Even though many of the youth discontinued AA/NA after time, they nonetheless appeared to benefit from attendance.

“We found that patients who attended more AA and/or NA meetings in the first six months post-treatment had better longer term outcomes, but this early participation effect did not last forever – it weakened over time,” said Kelly. “The best outcomes achieved into young adulthood were for those patients who continued to go to AA and/or NA. In terms of a real-world recovery metric, we found that for each AA/NA meeting that a youth attended they gained a subsequent two days of abstinence, independent of all other factors that were also associated with a better outcome.”

A little can go a long way, he added. “During the first six months post-treatment,” said Kelly, “even small amounts of AA/NA participation – such as once per week – was associated with improved outcome, and three meetings per week was associated with complete abstinence. This suggests youth may not need to attend as frequently as every day, sometimes recommended clinically, to achieve very good outcomes.”

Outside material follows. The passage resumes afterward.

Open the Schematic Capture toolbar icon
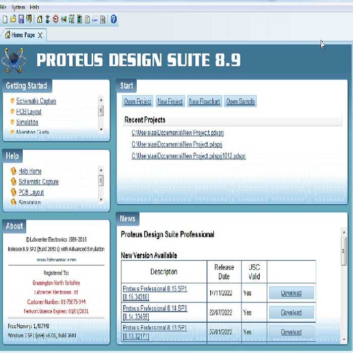 (47, 19)
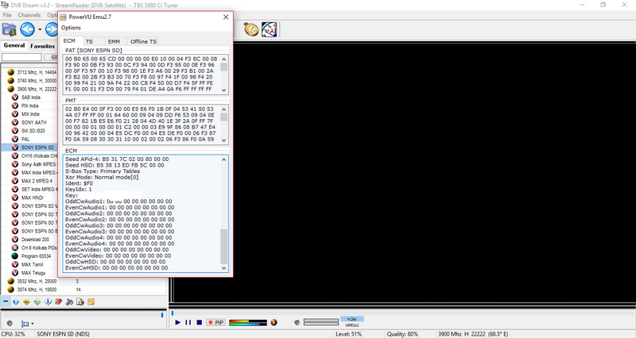Click the open folder icon in toolbar
This screenshot has width=636, height=338.
pos(9,29)
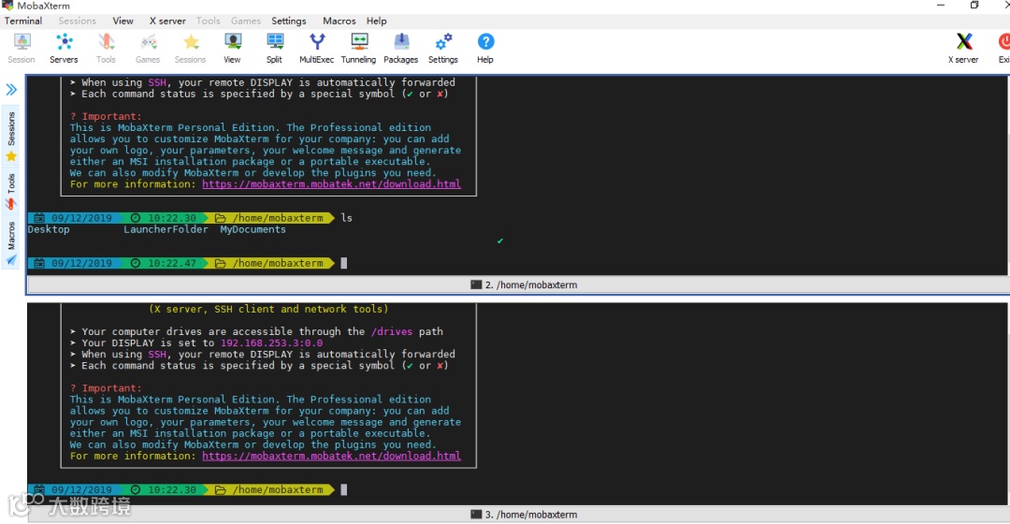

Kelly believes that part of the reason for the success of AA/NA among adolescents who attend meetings is related to their developmental needs.

“Given the need for social affiliation and peer-group acceptance outside of the family at this stage of life, peers can exert strong influence on the behavior of young people,” he noted. “When you couple this fact with the reality that most adolescents and young adults are experimenting with, or heavily using, alcohol and other drugs, it may be hard to find suitable peer contexts that can facilitate recovery. In fact, we know that most youth relapses are connected with social contexts where alcohol/drugs are present; unlike adults, youth rarely relapse alone. So, organizations such as AA/NA may provide support, and encourage and provide alternatively rewarding sober social activities.”


The article will be published in the August issue.